So, get ready to read a sentimental post about a data structure, and don't tell I didn't warn you.

Linked lists are educational. When your teacher, or the page of a book, or anything that exposes you for the first time to linked lists shows you this little circle with an arrow pointing to another circle, something immense happens in your mind. Similar to what happens when you understand recursion for the first time. You get what data structures made of links truly are: the triviality of a single node that becomes a lot more powerful and complex once it references another one. Linked lists show the new programmer fundamental things about space and time in computation: how it is possible to add elements in a constant time, and how order is fundamentally costly, because if you want to insert an element “in place” you have to go from one node to the other. You immediately start thinking of ways to speed up the process (preparing you for the next things), and at the same time you understand, deeply, what O(1) and O(N) really mean.

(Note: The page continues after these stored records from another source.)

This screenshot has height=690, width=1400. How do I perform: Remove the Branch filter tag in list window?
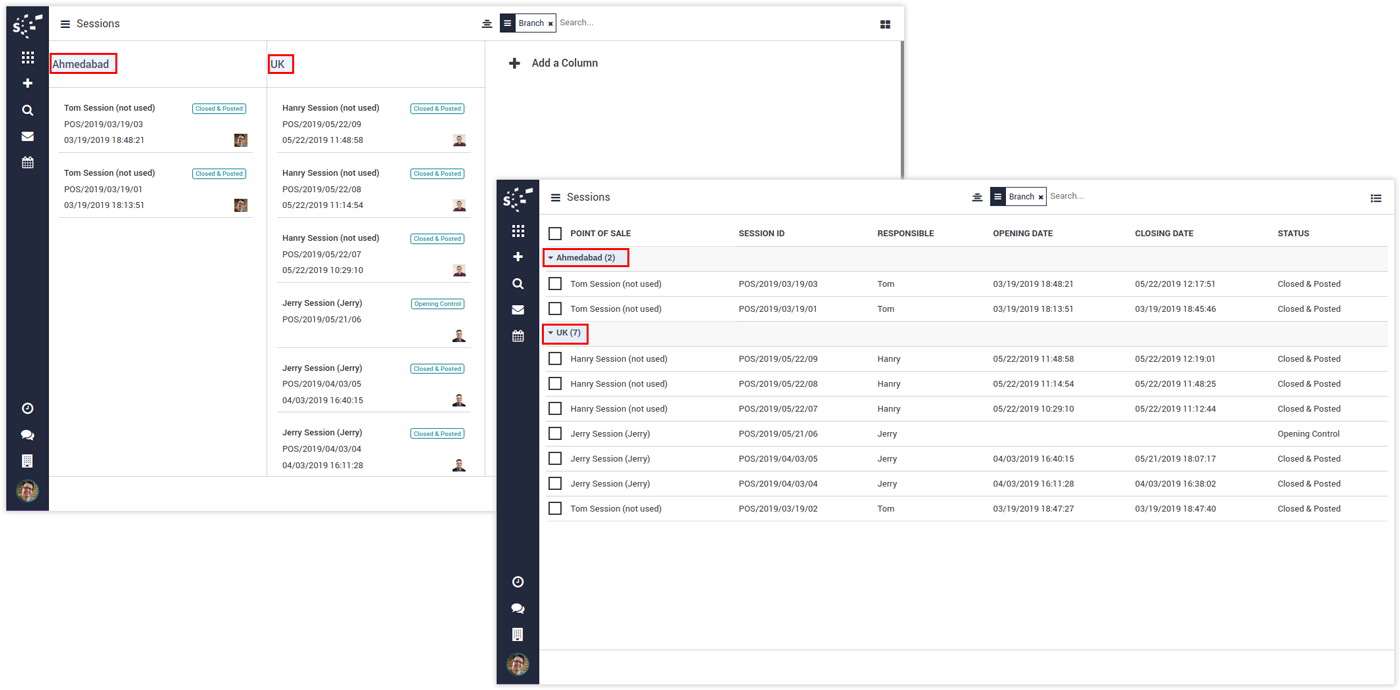tap(1041, 198)
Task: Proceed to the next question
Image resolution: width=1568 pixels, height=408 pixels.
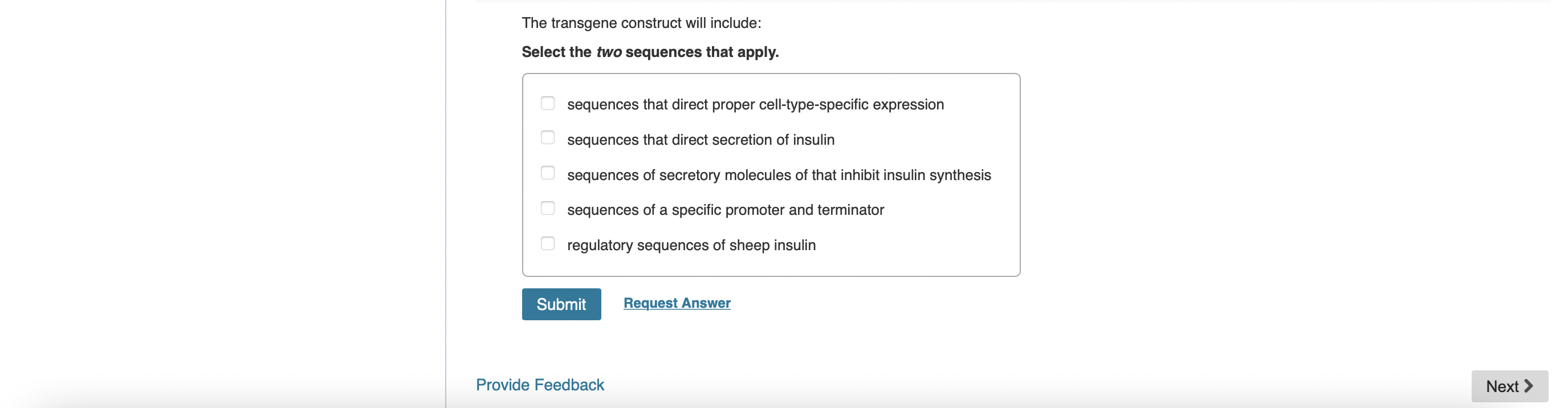Action: click(1509, 385)
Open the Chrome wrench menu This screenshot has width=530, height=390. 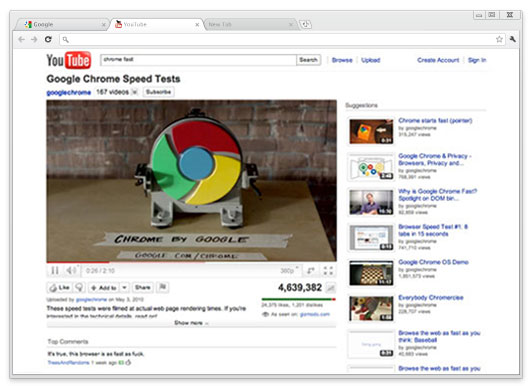click(x=512, y=39)
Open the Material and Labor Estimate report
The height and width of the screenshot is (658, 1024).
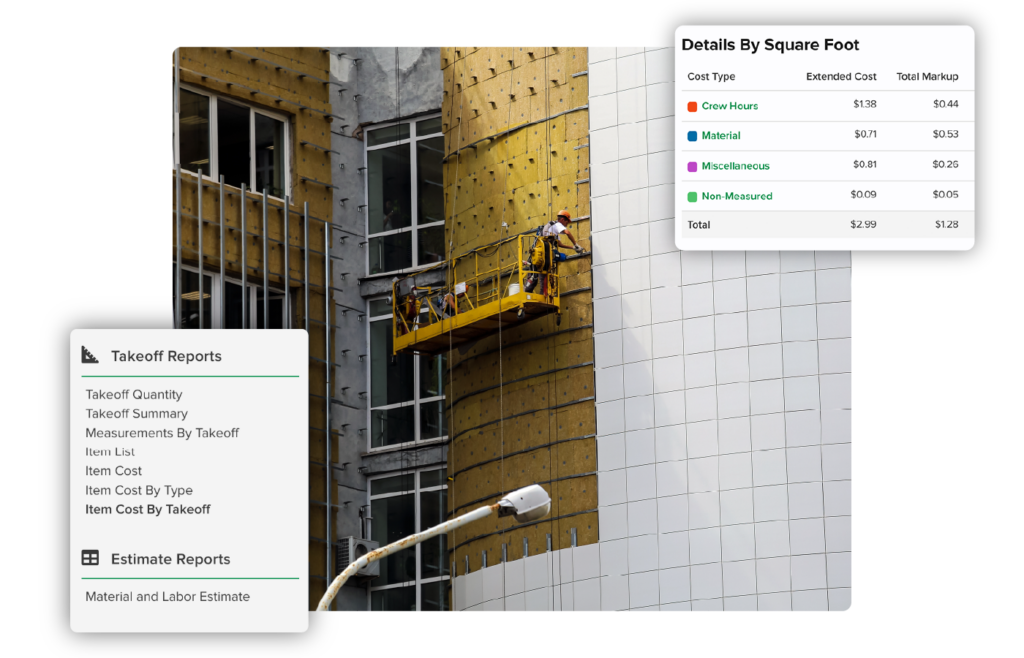pos(167,597)
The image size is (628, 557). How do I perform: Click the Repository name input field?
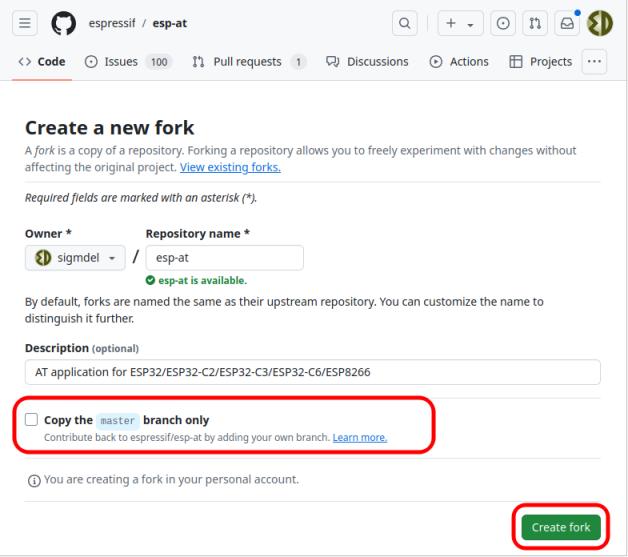pyautogui.click(x=224, y=257)
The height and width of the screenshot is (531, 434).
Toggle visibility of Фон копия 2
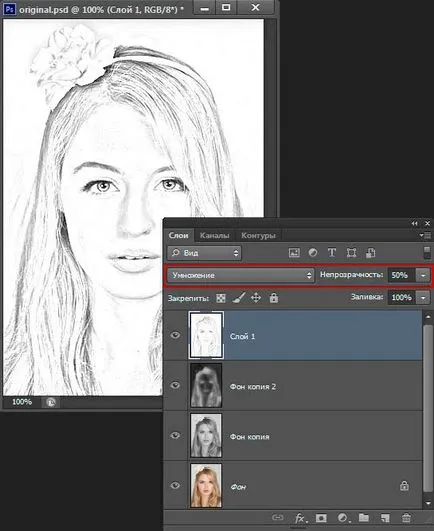175,385
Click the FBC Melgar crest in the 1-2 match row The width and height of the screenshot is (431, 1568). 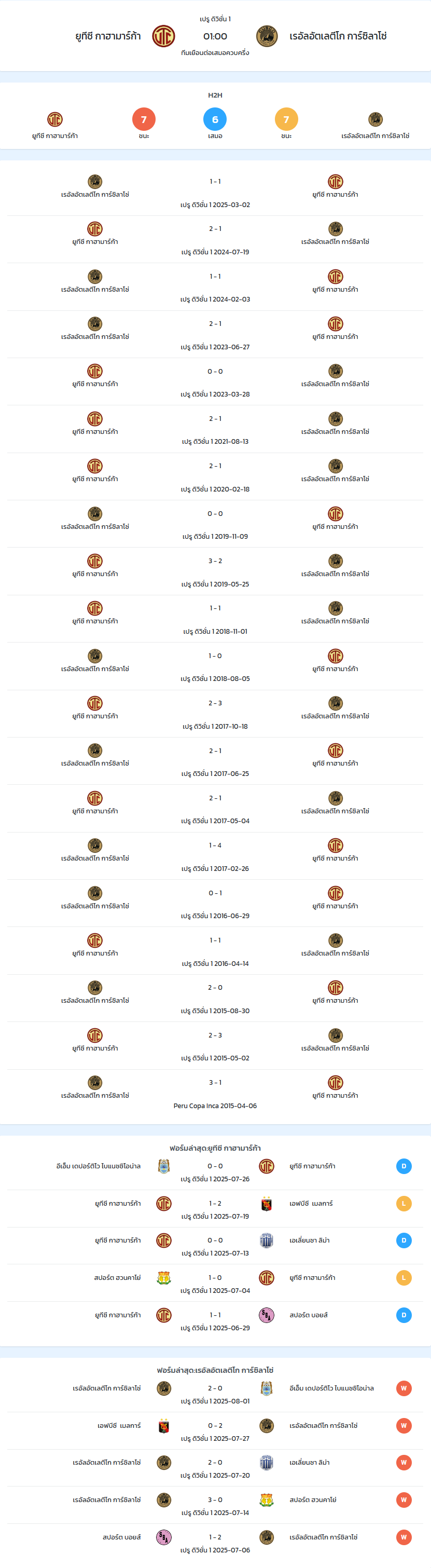click(266, 1204)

Linked lists are augmentable. Add a pointer to the previous element, and now it is possible to go both sides. Add “far” pointers from time to time, and you have a skip list with completely different properties. Change every node to hold multiple items and your linked list becomes unrolled, providing very different cache obviousness properties. Linked lists can be embedded, too. The Linux kernel, for instance, has macros to add a field to any structures in order to link them together. There is more: linked lists are composable. This is a bold property: you can split a linked list into two in O(1), and you can glue two linked lists in O(1) as well. If you make judicious use of this property, interesting things are possible. For instance, in Redis modules implementing threaded operations, the thread processing the slow request dealt with a fake client structure (this way there was no locking, no contention). When the threaded command finally ended its execution, the output buffer of the client could be glued together to the actual buffer of the real client. This was easy because the output buffer was represented with a linked list.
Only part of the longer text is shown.